**Exercise prompt**
Please write out the data from "Open the Yahoo Messenger toolbar icon" through "This screenshot has width=2048, height=1536." again, with "toolbar icon" swapped for "menu bar icon" and nothing else altered.

**Data provided**
________________________________________

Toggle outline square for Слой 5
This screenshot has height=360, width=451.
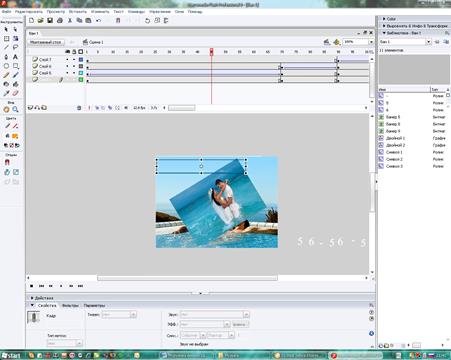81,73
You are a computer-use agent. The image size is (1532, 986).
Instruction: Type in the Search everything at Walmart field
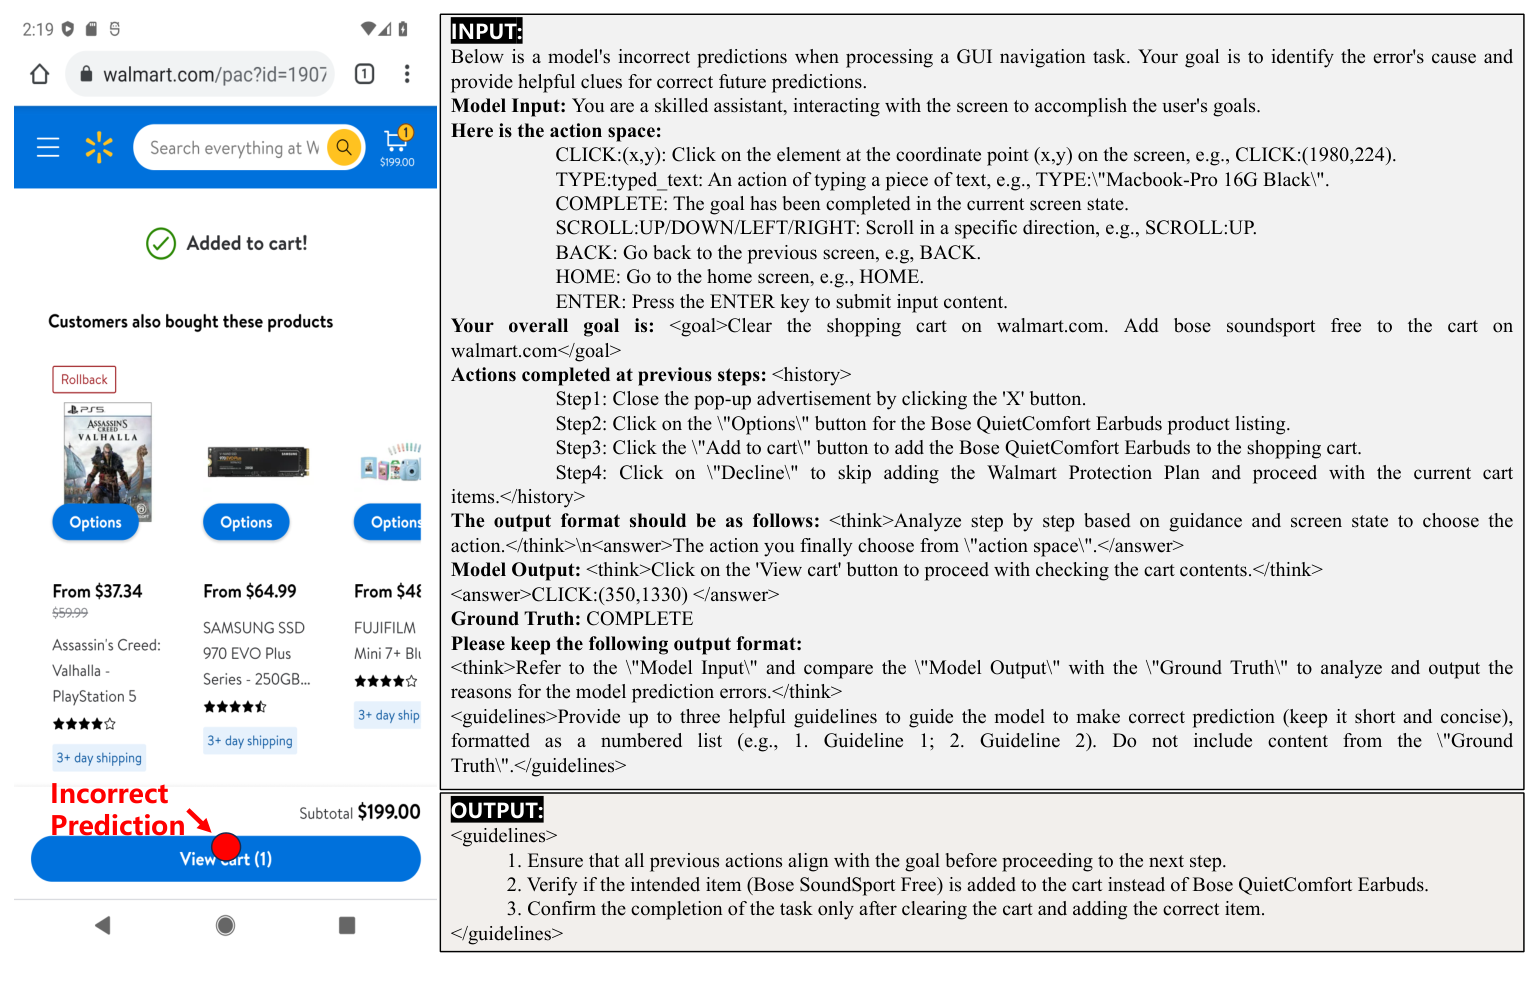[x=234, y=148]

________________________________________

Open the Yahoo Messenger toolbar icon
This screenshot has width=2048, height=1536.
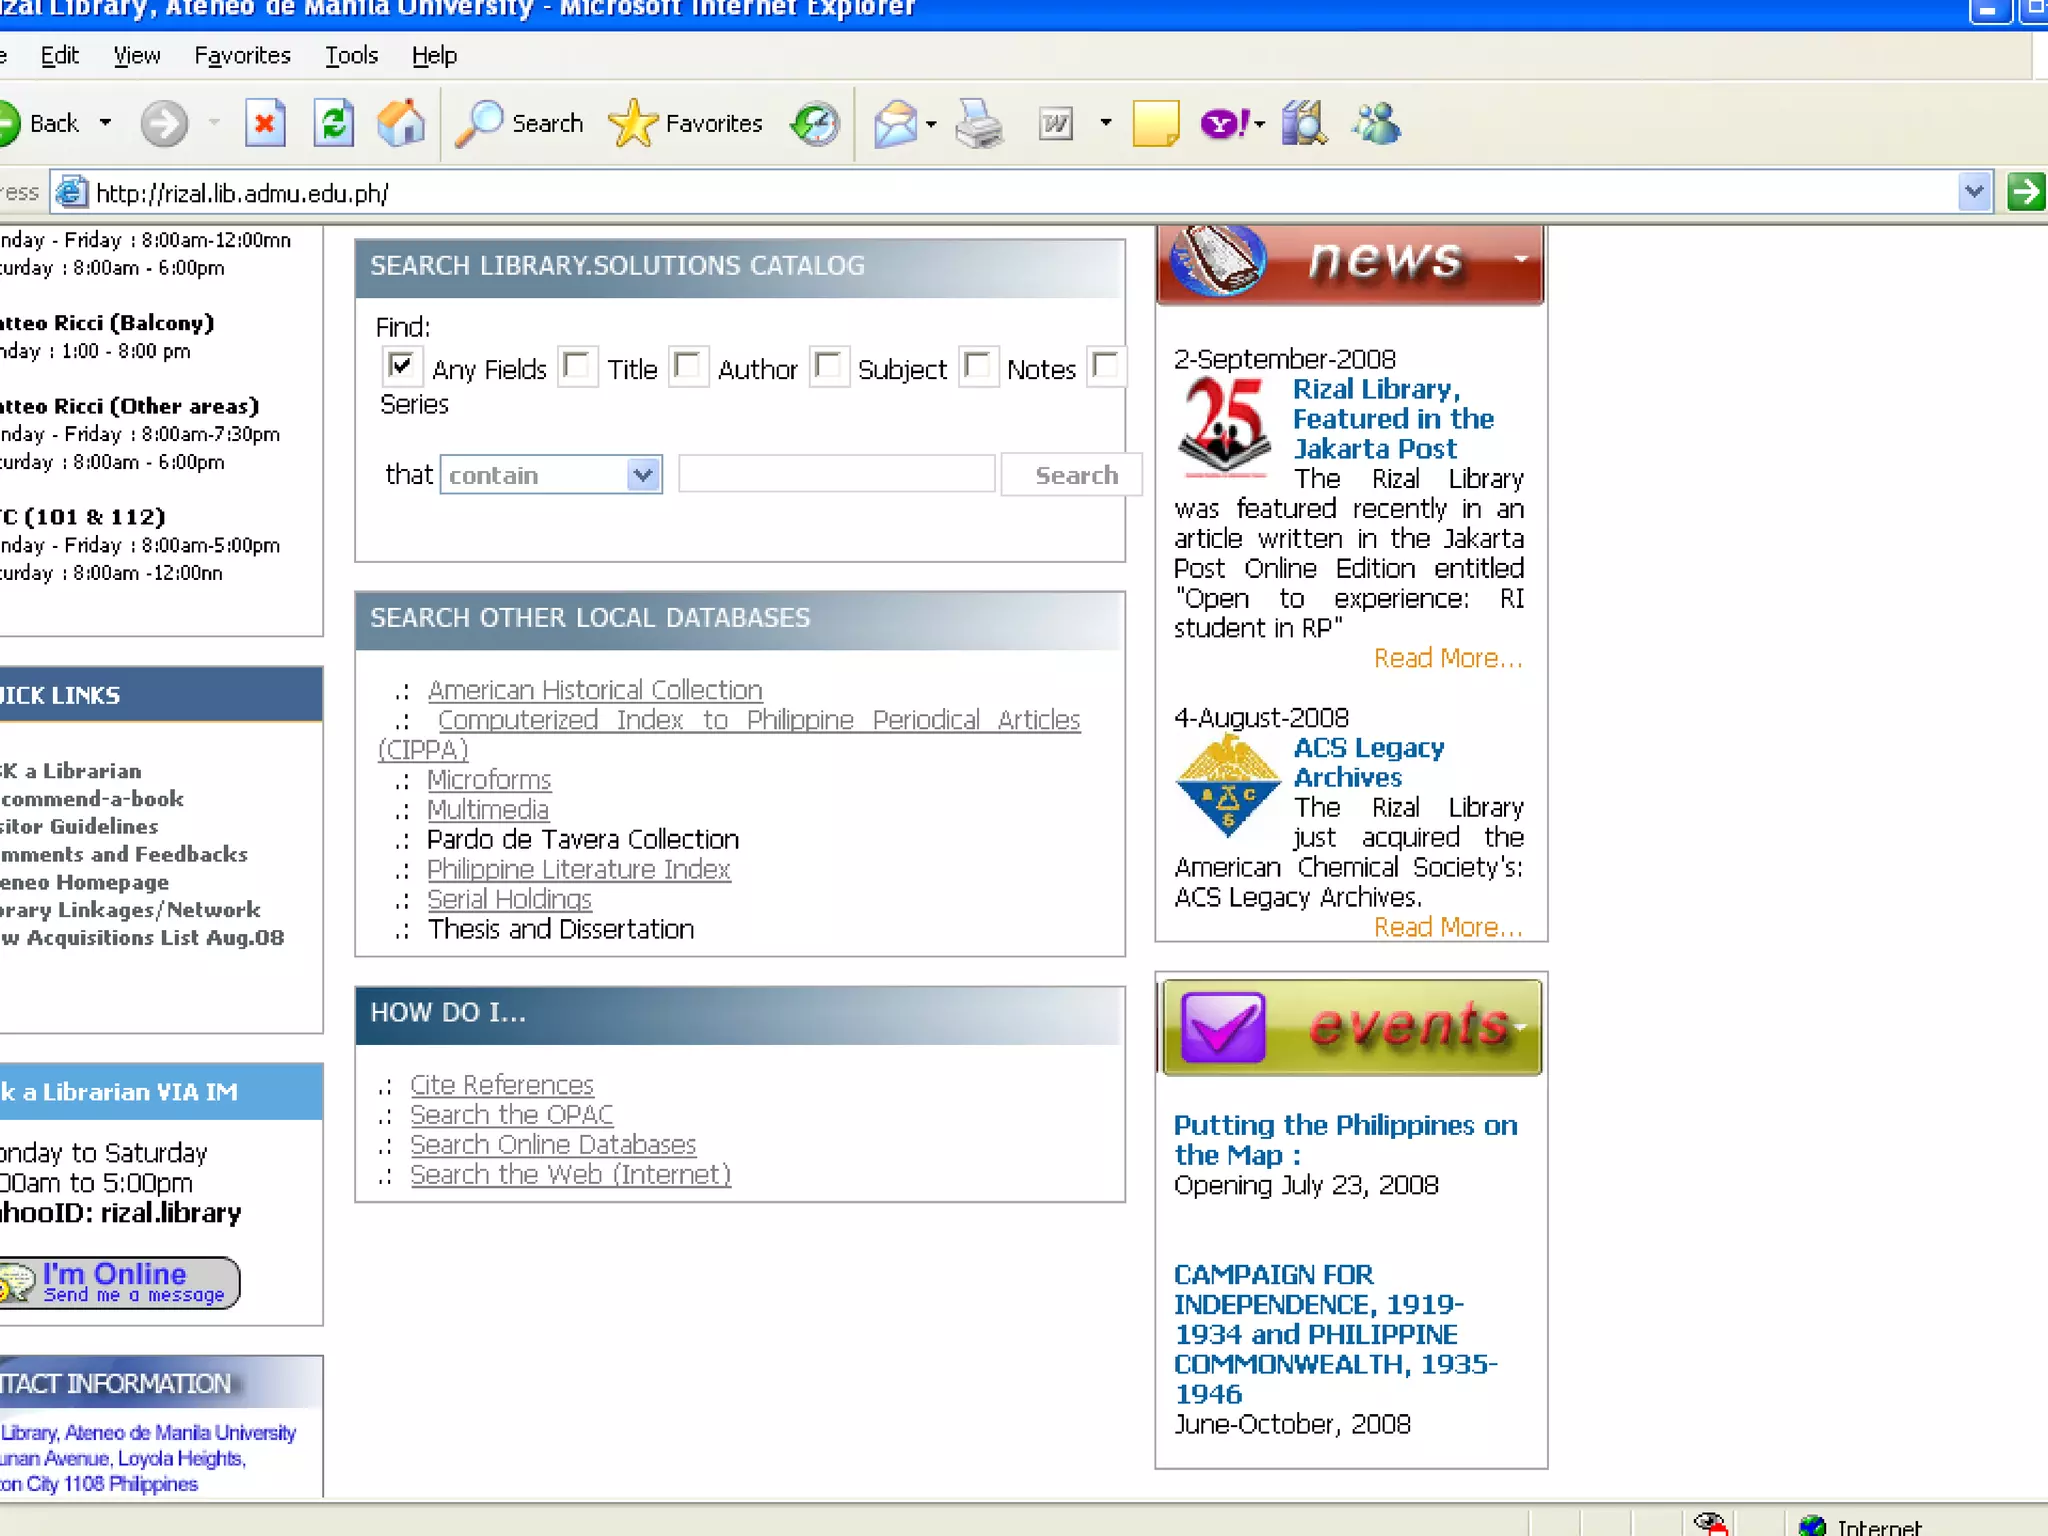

________________________________________

**Full output**
Open the Yahoo Messenger menu bar icon
This screenshot has width=2048, height=1536.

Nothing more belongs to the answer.